Hifz al-Dien, sebagai kebutuhan dasar bagi keberlangsungan kehidupan manusia, khususnya kehidupan akhirat diterapkan dengan cara menjaga prinsip- prinsip pokok dalam beragama seperti prinsip keadilan dan persamaan derajat. Hifz al-Nafs, diaplikasikan dengan cara memberlakukan pelarangan terhadap penyiksaan baik terhadap manusia, hewan, maupun tumbuhan. Hifz al-Aql, diterapkan dengan cara melarang keras minum khamar, narkoba dan sejenisnya. Hifz al-Maal, diberlakukan dengan cara melarang sebab-musabab terjadinya krisis ekonomi seperti monopoli, riba, korupsi, dan kecurangan-kecurangan transaksi lainnya. Begitu juga dengan hifz al-Nasl, ditegakkan dengan cara pelarangan zina, durhaka terhadap orangtua, menelantarkan anak atau tidak berlaku adil kepadanya.
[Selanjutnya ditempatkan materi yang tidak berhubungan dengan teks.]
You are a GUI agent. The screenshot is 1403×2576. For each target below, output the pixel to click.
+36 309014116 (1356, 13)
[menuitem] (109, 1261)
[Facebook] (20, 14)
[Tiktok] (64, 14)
Hasan Al Banna, pendiri Jamaah Ikhwanul Muslimun mengatakan bahwa, “Islam adalah satu sistem yang menyeluruh yang melingkupi semua aspek kehidupan. Islam adalah negara dan tanah air ataupun kerajaan dan umat. Islam adalah akhlak dan kekuatan ataupun rahmat dan keadilan. Islam adalah kebudayaan dan undang-undang ataupun keilmuan dan kehakiman. Islam juga adalah kebendaan dan harta ataupun bekerja dan kekayaan. Islam adalah jihad dan dakwah ataupun ketentaraan dan pemikiran. Sebagaimana juga Islam adalah akidah yang benar dan ibadah yang sahih, kesemuanya adalah sama pengertiannya pada sisi kita”.[3]
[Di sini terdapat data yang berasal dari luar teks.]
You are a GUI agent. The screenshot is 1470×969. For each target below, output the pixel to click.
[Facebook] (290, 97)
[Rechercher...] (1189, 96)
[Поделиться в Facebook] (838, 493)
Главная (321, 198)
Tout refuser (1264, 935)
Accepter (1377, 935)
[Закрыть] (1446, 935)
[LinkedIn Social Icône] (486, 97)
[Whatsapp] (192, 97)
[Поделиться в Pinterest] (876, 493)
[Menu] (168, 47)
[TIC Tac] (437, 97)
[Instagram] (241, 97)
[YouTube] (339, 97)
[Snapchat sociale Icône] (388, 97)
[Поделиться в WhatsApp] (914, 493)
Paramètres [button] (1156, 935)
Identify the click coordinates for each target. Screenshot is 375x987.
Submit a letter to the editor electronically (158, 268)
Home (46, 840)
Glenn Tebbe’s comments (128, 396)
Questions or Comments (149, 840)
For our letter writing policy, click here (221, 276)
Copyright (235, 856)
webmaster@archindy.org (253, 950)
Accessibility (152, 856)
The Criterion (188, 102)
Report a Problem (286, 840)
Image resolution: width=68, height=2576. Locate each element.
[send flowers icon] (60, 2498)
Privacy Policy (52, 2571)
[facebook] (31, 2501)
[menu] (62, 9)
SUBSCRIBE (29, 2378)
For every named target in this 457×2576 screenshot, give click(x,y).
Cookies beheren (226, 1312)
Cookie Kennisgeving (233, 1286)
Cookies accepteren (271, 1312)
Sementara itu Muhammad Natsir, pemimpin partai Masyumi dan pendiri Dewan Dakwah Islamiyah Indonesia mengatakan, “Agama Islam bukanlah semata-mata ritual peribadatan dalam istilah sehari-hari seperti shalat dan puasa, akan tetapi agama meliputi semua kaedah-kaedah, batas-batas dalam muamalah dan hubungan sosial kemasyarakatan. Untuk menjaga supaya aturan-aturan dan patokan-patokan itu dapat berlaku dan berjalan sebagaimana mestinya, perlu dan tidak boleh tidak harus ada kekuatan dalam pergaulan hidup berupa kekuasaan dalam negara, sebagaimana telah diperingatkan oleh Rasulullah SAW kepada kaum muslimin bahwa sesungguhnya Allah yang memegang kekuasaan para penguasa (Natsir 1973 : 436-437)”.[4]
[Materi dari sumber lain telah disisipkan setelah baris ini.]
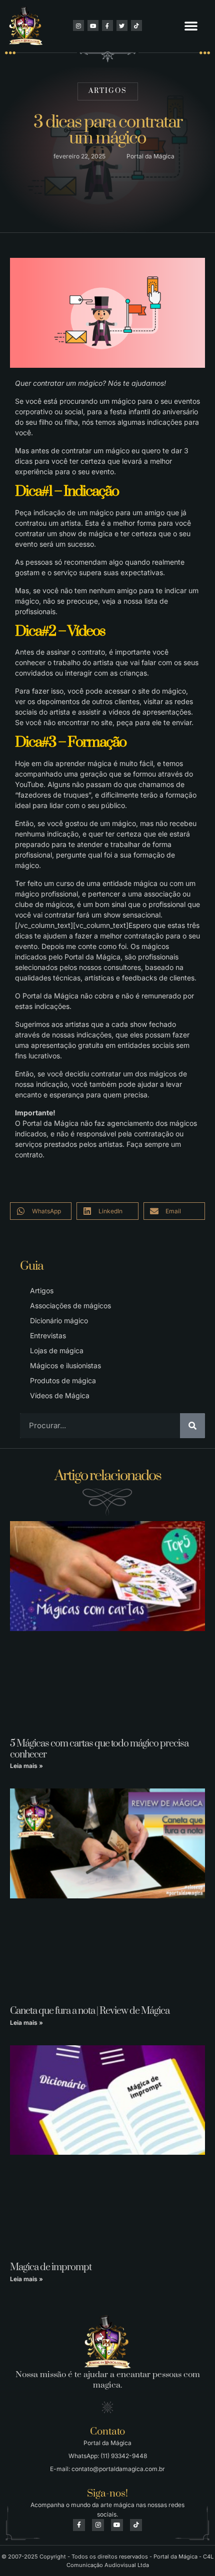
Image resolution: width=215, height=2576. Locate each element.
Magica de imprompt (51, 2267)
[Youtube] (93, 25)
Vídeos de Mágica (60, 1395)
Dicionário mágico (59, 1320)
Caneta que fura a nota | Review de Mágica (90, 2011)
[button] (191, 25)
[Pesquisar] (192, 1425)
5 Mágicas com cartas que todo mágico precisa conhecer (99, 1749)
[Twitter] (122, 25)
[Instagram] (78, 25)
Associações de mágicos (70, 1305)
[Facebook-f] (107, 25)
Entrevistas (48, 1335)
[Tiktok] (136, 25)
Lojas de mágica (57, 1350)
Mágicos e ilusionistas (65, 1365)
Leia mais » (26, 1765)
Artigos (107, 90)
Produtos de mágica (63, 1380)
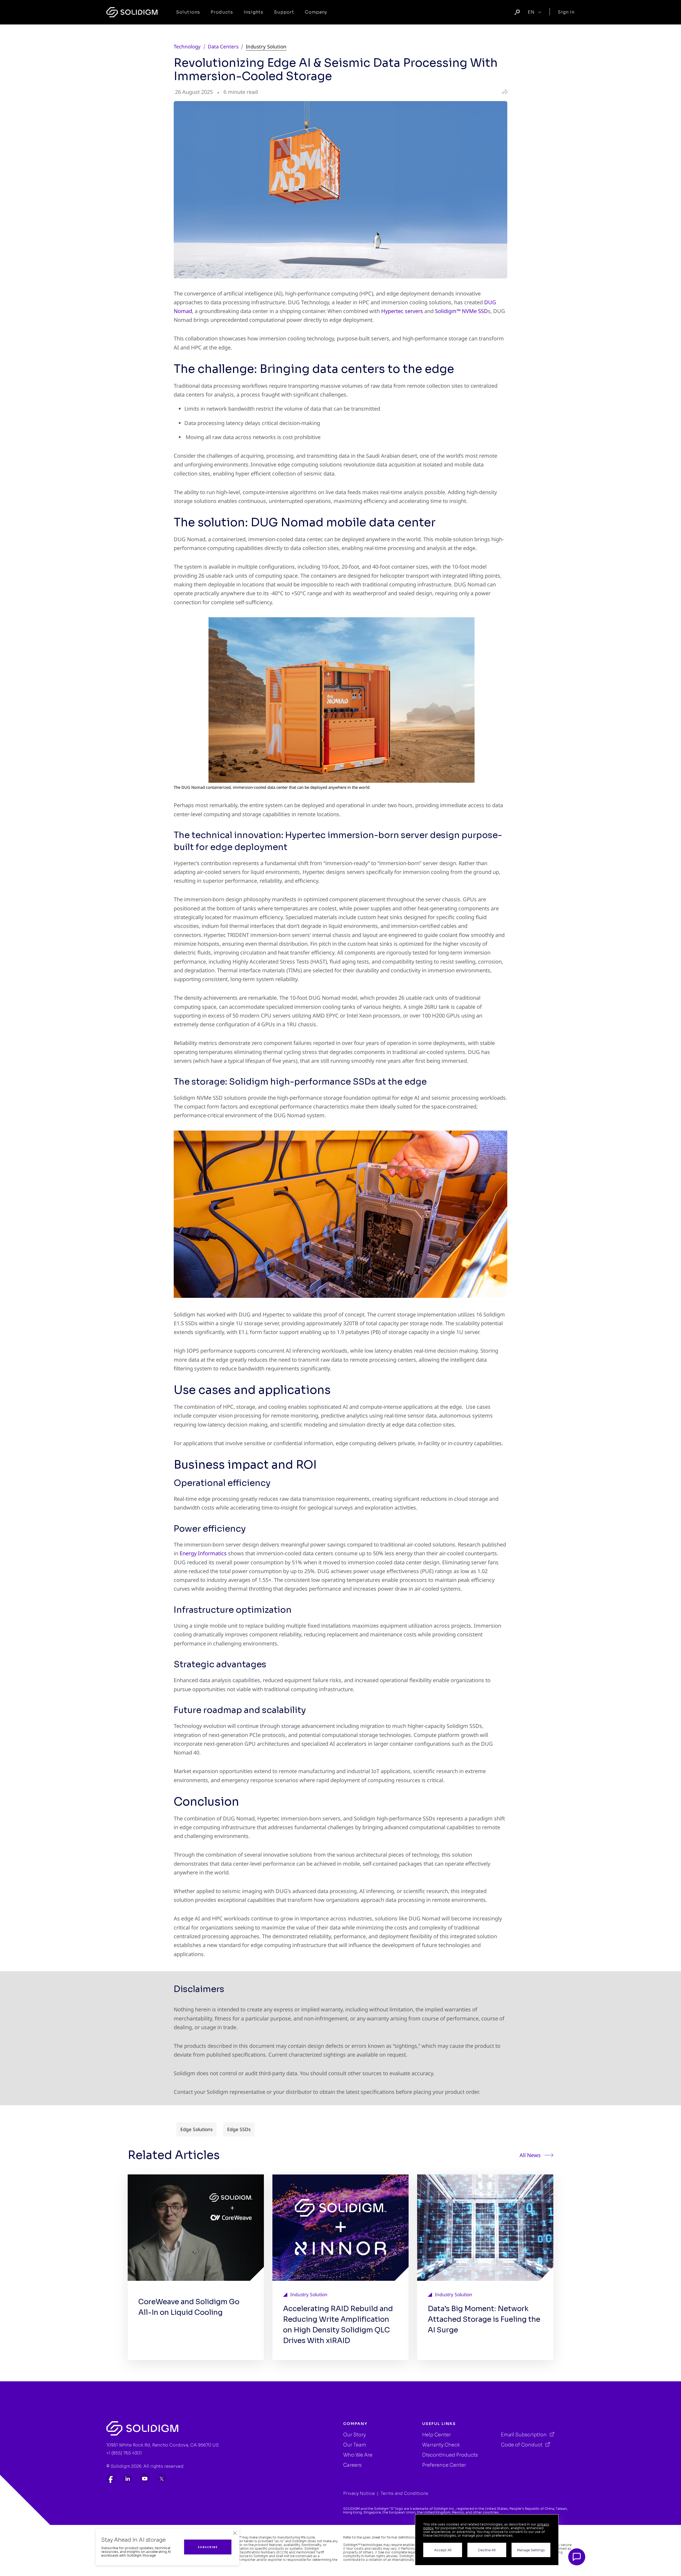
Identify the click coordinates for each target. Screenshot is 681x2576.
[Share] (503, 92)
Dalam pemahaman Natsir bahwa Islam merupakan ajaran yang komprehensif. Ajaran Islam tidak mengandung persoalan ibadah saja, tetapi mengandung aspek lain seperti bidang hukum tentang kenegaraan, maka pendirian sebuah negara adalah suatu kemestian. Bagi Muhammad Natsir, Islam itu bukan sekedar agama tetapi juga merupakan peradaban yang komprehensif. Dalam Islam tidak relevan adanya pemisahan agama dari negara karena nilai-nilai universal Islam itu tidak dapat dipisahkan dari ide pembentukan sebuah negara (Mahendra, 1995: 136). Pandangan Natsir tentang kemestian pendirian sebuah negara ini memiliki kesamaan dengan pemikiran politik Ibnu Taimiyyah yang mengatakan memimpin dan mengendalikan rakyat adalah kewajiban asasi dalam agarna. Bahkan pelaksanaan agama tidak mungkin terealisasi kecuali dengan adanya kepemimpinan (Taimiyyah, 1988: 138).[5]
Persamaan Derajat Manusia
Terkait dengan status keislaman seseorang merupakan sebuah pilihan sadar yang diambil berdasarkan keyakinan dan pengetahuan akan Islam, Abul Ala Al Maududi, pendiri Jamaah Islamiyah di Pakistan mengatakan, “Seseorang tidak dapat menjadi Muslim tanpa memiliki pengetahuan, karena Islam tidak didapatkan karena faktor keturunan tetapi karena pengetahuan. Jika orang yang bersangkutan tidak mengetahui apa yang diajarkan oleh Nabi Muhammad SAW, bagaimana ia boleh menyatakan keimanannya kepada ajaran tersebut dan mempraktikannya? Bila ia menyatakan keimanan tanpa kesadaran dan tanpa pengertian mengenai ajaran tersebut bagaimana ia dapat menjadi seorang Muslim? Seorang Muslim yang sebenarnya adalah seseorang yang tahu makna Islam dan menyatakan keimanan kepada Islam dengan penuh kesadaran”.[6]
Al Maududi juga menyebutkan bahwa Islam tidak hanya dibangsakan kepada umat tertentu melainkan kepada seluruh bangsa di dunia. Islam memiliki maklumat untuk menghiasi seluruh bangsa dengan sifat Islam. Siapa saja yang bersifat dengan dengan sifat ini baik manusia di masa lalu, masa kini, ataupun masa depan maka dia adalah seorang Muslim. Al Maududi kemudian menjelaskan bahwa makna perkataan Islam adalah “tunduk dan patuh kepada perintah Allah SWT dan menjauhi larangan-Nya tanpa bantahan”.[7]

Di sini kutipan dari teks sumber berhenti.